『楫取素彦読本』 第39回
明治政府は、様々の理由から、官営の富岡製糸場を民間に払い下げることを決定しました。しかし、富岡製糸場は規模が大きすぎるため払い下げに応じる者がなく、遂に政府は閉場の方針を決定しました。
この事態に楫取は意を決して動きました。農商務省(長官は、西郷隆盛の弟・西郷従道)に対して、富岡製糸場を当分の間、官営で存続させることを強く訴えたのです。政府は「当分の間、従来の通り施行すべし」という方針をとることにしました。
【解 説】
長野県出身で富岡製糸場の一等工女として活躍。「富岡日記」を残しました。
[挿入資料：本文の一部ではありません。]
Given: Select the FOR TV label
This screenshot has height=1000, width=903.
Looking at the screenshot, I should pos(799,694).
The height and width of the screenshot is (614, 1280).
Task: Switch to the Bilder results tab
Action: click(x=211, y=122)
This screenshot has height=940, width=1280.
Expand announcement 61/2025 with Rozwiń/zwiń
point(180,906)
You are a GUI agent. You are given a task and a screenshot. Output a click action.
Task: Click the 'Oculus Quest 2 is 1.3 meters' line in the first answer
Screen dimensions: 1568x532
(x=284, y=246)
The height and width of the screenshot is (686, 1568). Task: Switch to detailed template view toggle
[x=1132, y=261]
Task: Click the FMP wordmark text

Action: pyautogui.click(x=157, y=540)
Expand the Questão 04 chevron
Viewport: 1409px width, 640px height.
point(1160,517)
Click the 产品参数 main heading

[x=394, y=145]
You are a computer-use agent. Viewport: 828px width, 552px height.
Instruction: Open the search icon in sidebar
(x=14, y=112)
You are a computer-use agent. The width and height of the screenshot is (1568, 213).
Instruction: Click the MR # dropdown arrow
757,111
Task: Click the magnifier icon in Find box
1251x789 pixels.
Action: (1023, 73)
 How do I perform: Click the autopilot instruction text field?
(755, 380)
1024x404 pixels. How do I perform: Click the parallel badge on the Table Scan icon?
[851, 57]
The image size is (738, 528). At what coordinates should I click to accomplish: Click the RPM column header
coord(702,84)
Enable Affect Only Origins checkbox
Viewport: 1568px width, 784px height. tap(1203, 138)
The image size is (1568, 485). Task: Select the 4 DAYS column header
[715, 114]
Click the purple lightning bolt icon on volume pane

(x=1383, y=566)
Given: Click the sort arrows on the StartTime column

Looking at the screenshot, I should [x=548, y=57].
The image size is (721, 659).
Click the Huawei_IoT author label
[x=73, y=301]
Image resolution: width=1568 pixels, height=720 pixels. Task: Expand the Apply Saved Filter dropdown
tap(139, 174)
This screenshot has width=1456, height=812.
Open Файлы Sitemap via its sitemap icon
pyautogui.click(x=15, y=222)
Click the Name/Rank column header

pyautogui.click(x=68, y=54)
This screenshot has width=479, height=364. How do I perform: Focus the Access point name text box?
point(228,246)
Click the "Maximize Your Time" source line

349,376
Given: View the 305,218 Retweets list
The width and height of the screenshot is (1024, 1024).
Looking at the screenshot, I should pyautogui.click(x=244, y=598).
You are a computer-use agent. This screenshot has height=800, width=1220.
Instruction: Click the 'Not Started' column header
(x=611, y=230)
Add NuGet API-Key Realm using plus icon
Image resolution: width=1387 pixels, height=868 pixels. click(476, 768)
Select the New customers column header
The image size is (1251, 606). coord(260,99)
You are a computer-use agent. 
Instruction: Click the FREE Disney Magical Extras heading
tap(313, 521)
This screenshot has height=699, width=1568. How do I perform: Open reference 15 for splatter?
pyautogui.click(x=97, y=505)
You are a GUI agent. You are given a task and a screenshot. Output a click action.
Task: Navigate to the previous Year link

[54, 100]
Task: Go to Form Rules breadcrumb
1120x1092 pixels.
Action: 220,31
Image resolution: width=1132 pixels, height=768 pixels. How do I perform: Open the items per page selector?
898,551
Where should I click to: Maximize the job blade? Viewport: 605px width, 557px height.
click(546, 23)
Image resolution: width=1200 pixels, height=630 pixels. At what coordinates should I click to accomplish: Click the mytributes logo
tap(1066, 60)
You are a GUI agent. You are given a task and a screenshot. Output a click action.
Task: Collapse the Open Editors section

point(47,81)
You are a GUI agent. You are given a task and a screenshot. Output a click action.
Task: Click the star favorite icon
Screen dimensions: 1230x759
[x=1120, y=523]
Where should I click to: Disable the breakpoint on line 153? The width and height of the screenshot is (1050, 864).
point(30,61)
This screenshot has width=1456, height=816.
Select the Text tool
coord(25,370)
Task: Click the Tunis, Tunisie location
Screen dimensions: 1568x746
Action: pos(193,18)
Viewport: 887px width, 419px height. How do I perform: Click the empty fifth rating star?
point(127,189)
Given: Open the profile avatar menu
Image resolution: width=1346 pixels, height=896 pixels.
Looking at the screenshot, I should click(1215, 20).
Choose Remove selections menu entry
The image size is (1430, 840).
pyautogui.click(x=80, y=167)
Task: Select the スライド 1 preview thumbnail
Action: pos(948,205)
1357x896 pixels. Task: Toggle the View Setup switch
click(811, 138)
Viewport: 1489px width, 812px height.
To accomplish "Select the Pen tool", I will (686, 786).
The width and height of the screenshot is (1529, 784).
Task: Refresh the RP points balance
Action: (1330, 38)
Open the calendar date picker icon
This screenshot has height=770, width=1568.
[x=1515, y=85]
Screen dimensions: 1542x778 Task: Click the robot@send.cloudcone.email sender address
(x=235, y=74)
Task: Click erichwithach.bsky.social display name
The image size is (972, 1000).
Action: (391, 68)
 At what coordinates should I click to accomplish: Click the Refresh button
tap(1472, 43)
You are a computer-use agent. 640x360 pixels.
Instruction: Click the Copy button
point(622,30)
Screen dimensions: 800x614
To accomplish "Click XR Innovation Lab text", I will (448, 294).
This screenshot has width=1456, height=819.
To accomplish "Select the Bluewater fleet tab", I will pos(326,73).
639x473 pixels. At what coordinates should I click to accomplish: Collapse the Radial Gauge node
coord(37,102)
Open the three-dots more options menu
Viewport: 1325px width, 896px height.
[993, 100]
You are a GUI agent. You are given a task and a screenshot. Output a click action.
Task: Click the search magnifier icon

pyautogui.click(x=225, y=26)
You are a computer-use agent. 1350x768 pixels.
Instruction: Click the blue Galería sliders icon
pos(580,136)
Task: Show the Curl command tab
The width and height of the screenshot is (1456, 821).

松代藩士の父から国のために尽くすべきこと、そして、国の名、家の名を汚さぬようにと言われ、それを必死で守り頑張りました。
明治女性の気概がその表情に現れています。
和田英と同じ長野県出身で努力して一等工女となりました。
両親にあてた二十数通の手紙は、当時を知る貴重な資料です。
和田英にしろ、春日蝶にしろ、若い女性が日本の近代化のために心血を注いで頑張ったのです。
○初期群馬の働く女性たちの姿は、今日の働く女性、かかあ天下の原点といえるかも知れません。